Frequently Asked Questions
What does Builders FirstSource (BLDR) actually do?
BLDR supplies and manufactures building materials and components for professional homebuilders, contractors, and remodelers across the U.S. It sells lumber, windows, doors, and millwork, and increasingly makes value-added factory-built products like roof and floor trusses and wall panels, plus related installation and construction services.
How does Builders FirstSource make money?
It earns a margin by buying or manufacturing building products and reselling them to builders. Revenue blends commodity-driven lumber sales with higher-margin value-added manufactured products, millwork, and services. Profitability improves when the mix shifts toward value-added products and when lumber prices are relatively stable.

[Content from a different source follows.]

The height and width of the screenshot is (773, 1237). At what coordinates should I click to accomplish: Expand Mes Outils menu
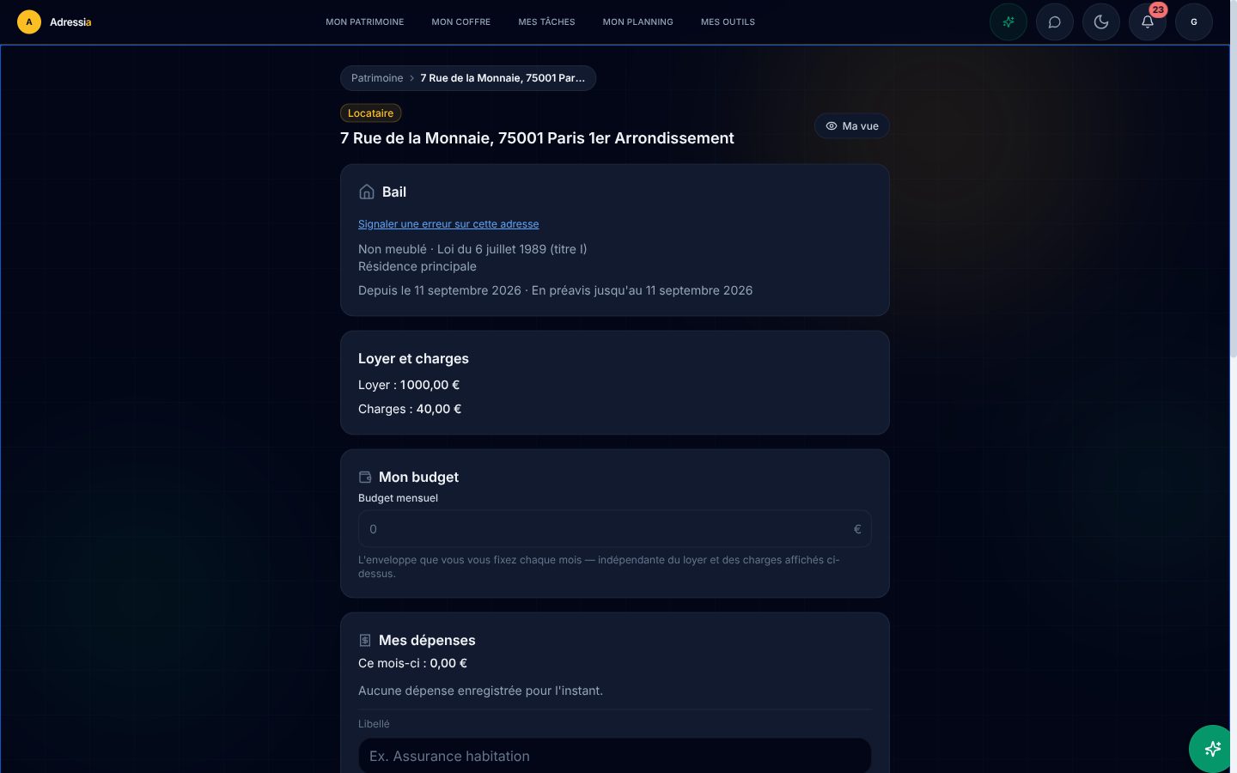[x=728, y=22]
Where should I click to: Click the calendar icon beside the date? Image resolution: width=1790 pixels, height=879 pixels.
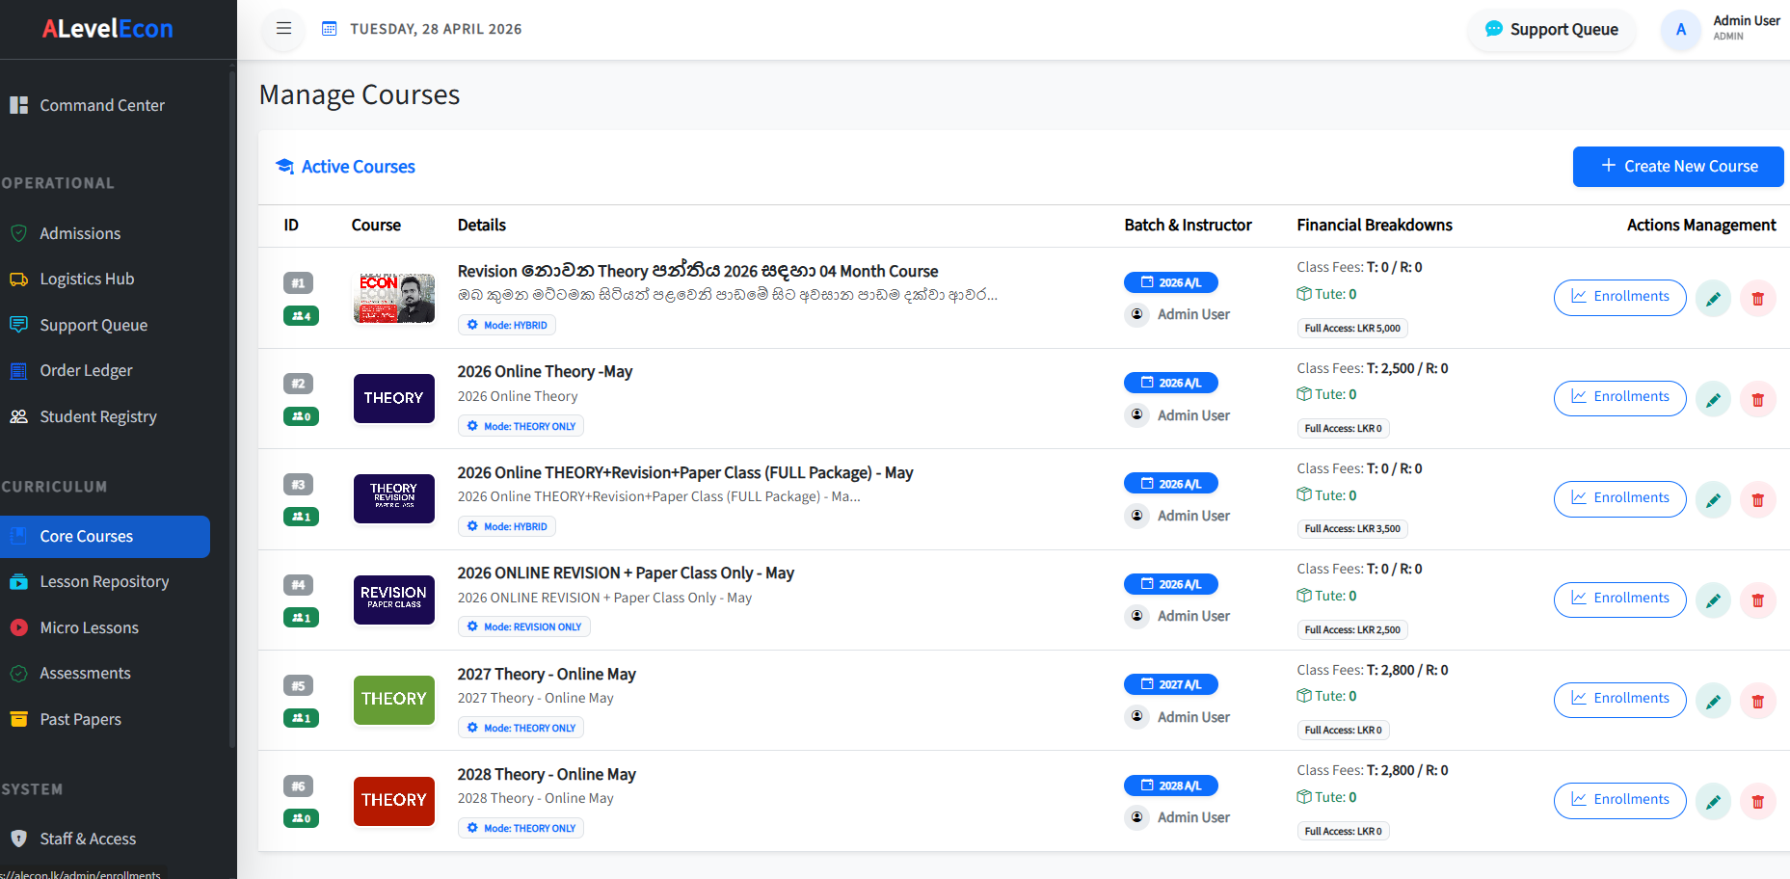[x=329, y=29]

Why does BLDR's revenue swing so much year to year?
Two big factors drive the swings: housing activity (the number of homes being built) and commodity lumber prices, which can inflate or deflate reported sales without changing real demand. The company's net sales bridge in its filings separates price, volume, and acquisition effects, which is why investors read it closely.
What should I watch in Builders FirstSource's SEC filings?
Focus on the MD&A net-sales bridge (price vs. volume vs. acquisitions), product-category mix and growth in value-added products, gross margin commentary, acquisition and goodwill disclosures, share repurchase activity, and balance-sheet items like debt, interest expense, and working capital tied to lumber prices.